Our seminarian deacon made an interesting historical point about Sunday’s gospel in which when John the Evangelist was asked if he were the Christ, he said he was not worthy to untie Christ’s shoe. In the book of Ruth there is a story about when a man died, his nearest brother had a right to the widow. If he deferred, he took off his shoe and passed it to the next relative to show he was giving up his right. So our deacon said in this passage John was denying his own right to the bride (the Church) and saying she belonged to Christ (the bridegroom).

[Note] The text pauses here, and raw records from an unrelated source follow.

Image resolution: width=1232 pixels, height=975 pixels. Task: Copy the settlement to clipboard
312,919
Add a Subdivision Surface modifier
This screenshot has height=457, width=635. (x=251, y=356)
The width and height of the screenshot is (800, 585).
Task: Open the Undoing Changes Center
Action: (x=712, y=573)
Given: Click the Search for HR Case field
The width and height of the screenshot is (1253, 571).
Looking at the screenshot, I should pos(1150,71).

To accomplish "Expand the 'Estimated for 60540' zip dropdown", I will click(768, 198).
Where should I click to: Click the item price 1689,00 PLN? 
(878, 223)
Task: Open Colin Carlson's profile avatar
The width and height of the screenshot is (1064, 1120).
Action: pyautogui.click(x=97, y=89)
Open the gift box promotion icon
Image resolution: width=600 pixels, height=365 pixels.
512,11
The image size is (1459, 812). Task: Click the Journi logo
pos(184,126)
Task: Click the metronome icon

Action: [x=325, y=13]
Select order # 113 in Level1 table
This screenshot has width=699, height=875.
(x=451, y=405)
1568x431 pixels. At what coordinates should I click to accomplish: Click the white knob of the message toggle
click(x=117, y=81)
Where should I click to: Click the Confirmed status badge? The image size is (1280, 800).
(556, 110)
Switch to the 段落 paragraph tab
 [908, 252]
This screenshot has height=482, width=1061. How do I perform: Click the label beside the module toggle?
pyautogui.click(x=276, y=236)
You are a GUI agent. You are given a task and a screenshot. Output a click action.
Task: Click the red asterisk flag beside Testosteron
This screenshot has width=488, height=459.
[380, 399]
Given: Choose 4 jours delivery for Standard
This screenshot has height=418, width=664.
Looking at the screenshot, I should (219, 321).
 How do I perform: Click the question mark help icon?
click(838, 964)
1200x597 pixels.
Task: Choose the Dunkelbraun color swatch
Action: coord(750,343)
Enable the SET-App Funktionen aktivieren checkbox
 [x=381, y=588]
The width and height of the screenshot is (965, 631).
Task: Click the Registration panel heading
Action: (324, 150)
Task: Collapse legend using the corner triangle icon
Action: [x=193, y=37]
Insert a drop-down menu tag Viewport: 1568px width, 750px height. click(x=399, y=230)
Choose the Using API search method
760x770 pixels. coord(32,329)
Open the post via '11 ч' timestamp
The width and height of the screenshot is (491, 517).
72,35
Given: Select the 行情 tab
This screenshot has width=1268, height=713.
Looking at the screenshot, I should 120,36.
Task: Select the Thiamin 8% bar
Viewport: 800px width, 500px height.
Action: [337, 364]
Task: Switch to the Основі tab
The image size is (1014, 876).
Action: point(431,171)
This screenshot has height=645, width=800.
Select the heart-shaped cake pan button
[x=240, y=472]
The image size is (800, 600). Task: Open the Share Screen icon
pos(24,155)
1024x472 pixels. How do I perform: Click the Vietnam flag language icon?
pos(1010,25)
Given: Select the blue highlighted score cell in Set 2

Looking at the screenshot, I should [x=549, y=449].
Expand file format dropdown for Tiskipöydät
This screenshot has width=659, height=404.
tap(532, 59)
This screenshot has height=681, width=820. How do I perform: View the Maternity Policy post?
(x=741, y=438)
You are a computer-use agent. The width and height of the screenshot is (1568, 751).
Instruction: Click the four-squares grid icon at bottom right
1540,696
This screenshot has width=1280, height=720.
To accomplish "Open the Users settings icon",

Gladly we have donated 6 sets of rose vestments as part of our Rose Vestment Project
At the Novus Ordo of our sister parish, rose vestments (although we really need to get a matching set for our deacon. The dalmatic was a very light shade, while Father had on a deeper-colored chasuble. And, sadly, the Chalice veil and burse were violet. Something to work on in the coming year!). Our priest was a young Jesuit who was up until recently assigned at our local college; he was back in the area visiting for Christmas. Great priest! Father spoke about the importance of finding our voice as St. John the Baptist did, to be God’s instrument in proclaiming the truth about Christ to an otherwise-deaf world. Tied in how “vocation” stems from the same root as “vox/vocis,” and how our collective vocation is to speak out for Christ and for God in whatever particular vocation we are given.